[gst-devel] Scheduler requirements
soto at informatik.uni-kl.de
Sun Mar 14 05:15:04 CET 2004
On Sun, 2004-03-14 at 01:04, David Schleef wrote:
> Yes. no. bad things.
> No. Bad things.
I agree with you. Only negative and bad things can be expected from such
evil actions as I described. It's a relief that I'm not the only one to
think that way.
> Bad things happen if loop functions push too many buffers. asfdemux
> does this, which means that a lot of things don't work. Consider the
> case of a pipeline with two loop elements A and B:
> ... ! A ! B ! ...
> and that A pushes two buffers per iteration. Also assume that
> B pulls one buffer in its first iteration, and two buffers per iteration
> after that. (I'm calling "iteration" as being one call to the loop
> In this situation, the scheduler will never be able to finish an
> iteration, since each loop function leaves the other element
Is it really that bad that elements remain "unfinished" after a
scheduler iteration? I don't see why. IMO, schedulers should be able
live with that.
> I would prefer that loop functions push or pull a
> maximum of one buffer per iteration.
In which case they would be just glorified chain functions. If you're
going to impose such a restriction, you can just as well get rid of loop
functions completely. Don't call me to fix the broken plugins, though.

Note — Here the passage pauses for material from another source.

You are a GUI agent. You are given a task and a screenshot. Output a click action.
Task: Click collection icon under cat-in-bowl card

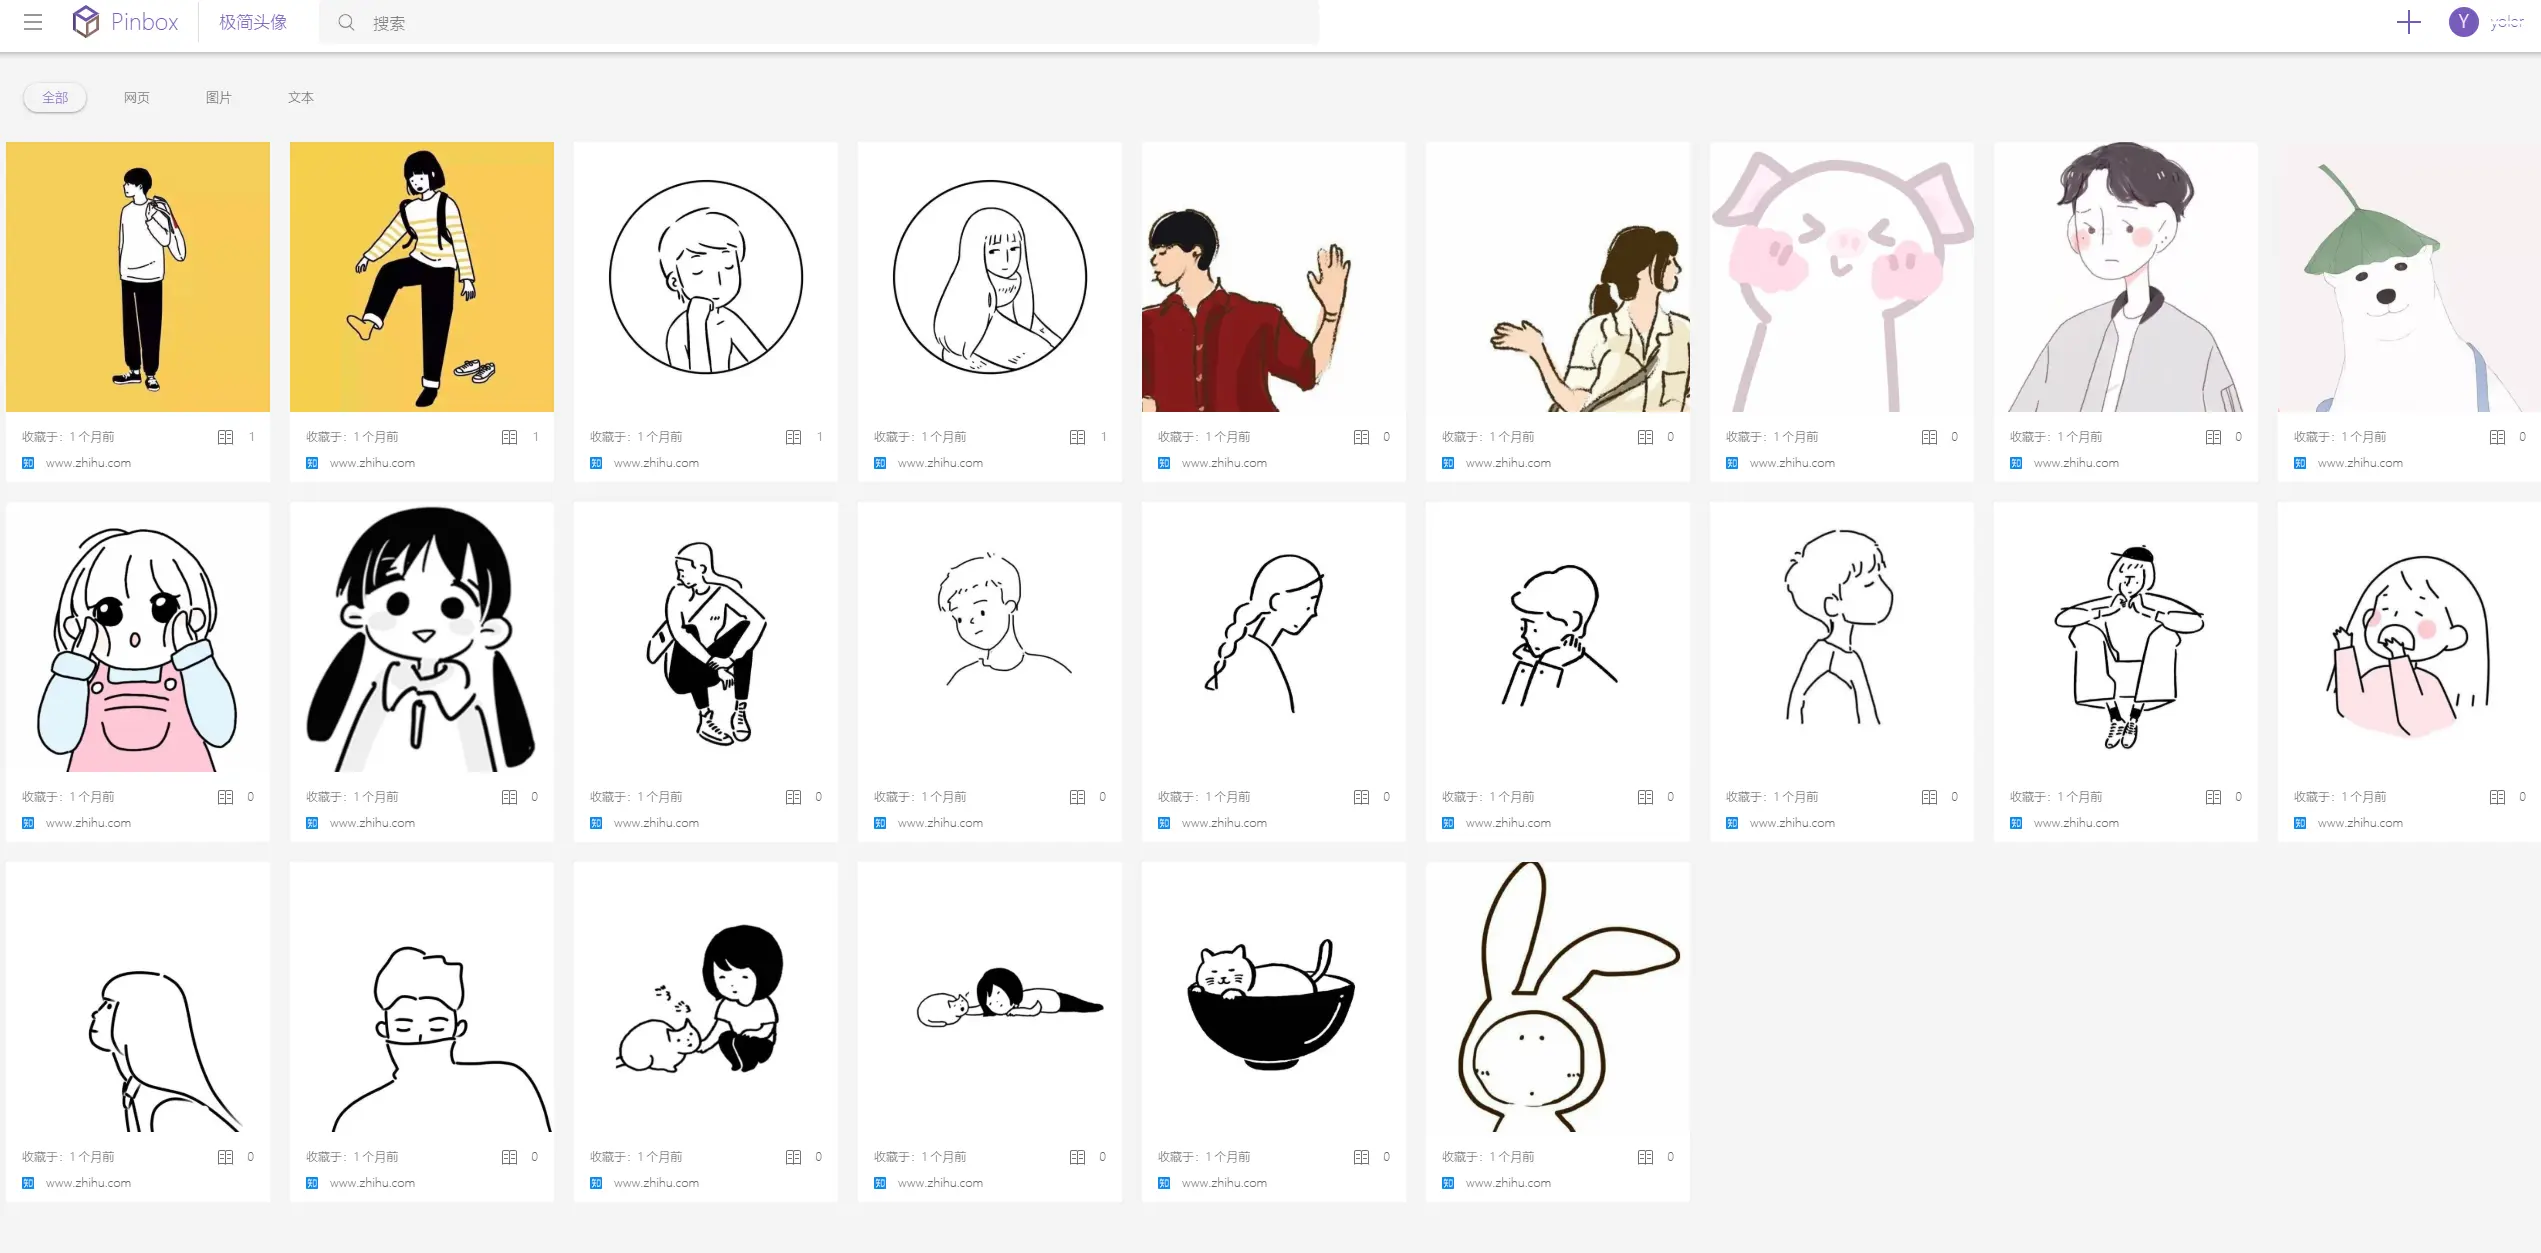(1361, 1157)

> Actually, I'm in favor of tightening a lot of restrictions on elements.
> Erik always wanted to write a complex core that allows one to write
> really crappy plugins (since several years ago, lots of libraries were
> quite crappy). I think that model has failed.
Well, in fact we should start by defining it properly. Actually, it
seems everyone has a slightly (or even not that slightly) different idea
of what an element should and shouldn't be allowed to do. We need first
to reach an agreement in that area, I guess.